A decision to make when developing a hybrid cloud, or just providing access to Azure (or might as well be AWS or GCP) is if a VPN connection will suffice, or you will need an dedicated circuit like Express Route (AWS – Direct Connect, GCP- Dedicated Internetconnect).
Looking on the Microsoft documentation on ExpressRoute, they promise a 99.9 % SLA uptime on the connection. A VPN connection is no SLA on. This is due to Microsoft provisioning redudant circuits to the provider edge in the ExpressRoute scenario and thus can give an SLA.
Be aware to make sure the provider match the SLA to your customer edge. This may differ.

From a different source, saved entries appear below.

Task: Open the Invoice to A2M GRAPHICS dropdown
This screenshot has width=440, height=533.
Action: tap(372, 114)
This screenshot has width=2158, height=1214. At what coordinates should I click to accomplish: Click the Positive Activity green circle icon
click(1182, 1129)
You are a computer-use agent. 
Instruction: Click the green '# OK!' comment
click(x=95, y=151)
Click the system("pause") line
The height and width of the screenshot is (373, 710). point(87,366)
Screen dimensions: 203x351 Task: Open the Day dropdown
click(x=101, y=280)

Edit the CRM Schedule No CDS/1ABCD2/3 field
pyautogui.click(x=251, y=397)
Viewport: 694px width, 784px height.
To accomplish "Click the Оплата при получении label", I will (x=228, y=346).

There is a lot to be said about what and what not you can achieve with ExpressRoute or VPN (or combining). To start somewhere, a simple test were conducted. Two similiar Azure environments were setup, one with ExpressRoute and one with VPN – to the same on-premise datacentre.

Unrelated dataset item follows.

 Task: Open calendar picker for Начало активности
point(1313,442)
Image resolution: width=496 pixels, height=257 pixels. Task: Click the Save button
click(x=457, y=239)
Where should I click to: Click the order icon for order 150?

The test is one ping message, sent every 5 seconds to each Azure environments over 24 hours. The tests were done at the same time. What we want out of the tests are two things, what is the delay and do we have any packet drops?
This were the results
- 17280 of 17280 requests succeded – 100 %
- 22.2 MS in average response time
- 21 MS minimum response time
- 187 MS maximum response time
- 17271 of 17280 requests succeded – 99.9479 %
- 27.7 MS in average response time
- 25 MS minimum response time
- 404 MS maximum response time
So what is the differences?
- 0.0521 % package loss on VPN vs. 0 % on ExpressRoute
- Average response time is 19.8 % faster in ExpressRoute then VPN
- Minimum response time is 16 % faster in ExpressRoute then VPN
- Maximum response time is 53.7 % faster in ExpressRoute
Summary
The biggest advantage of ExpressRoute seems to mitigate the worst case scenarios and more predictable response time, as advertised by Microsoft. Average Latency wise there is also an advantage of ExpressRoute, however, seen in pure ms, not too much of a difference, depending on your application needs.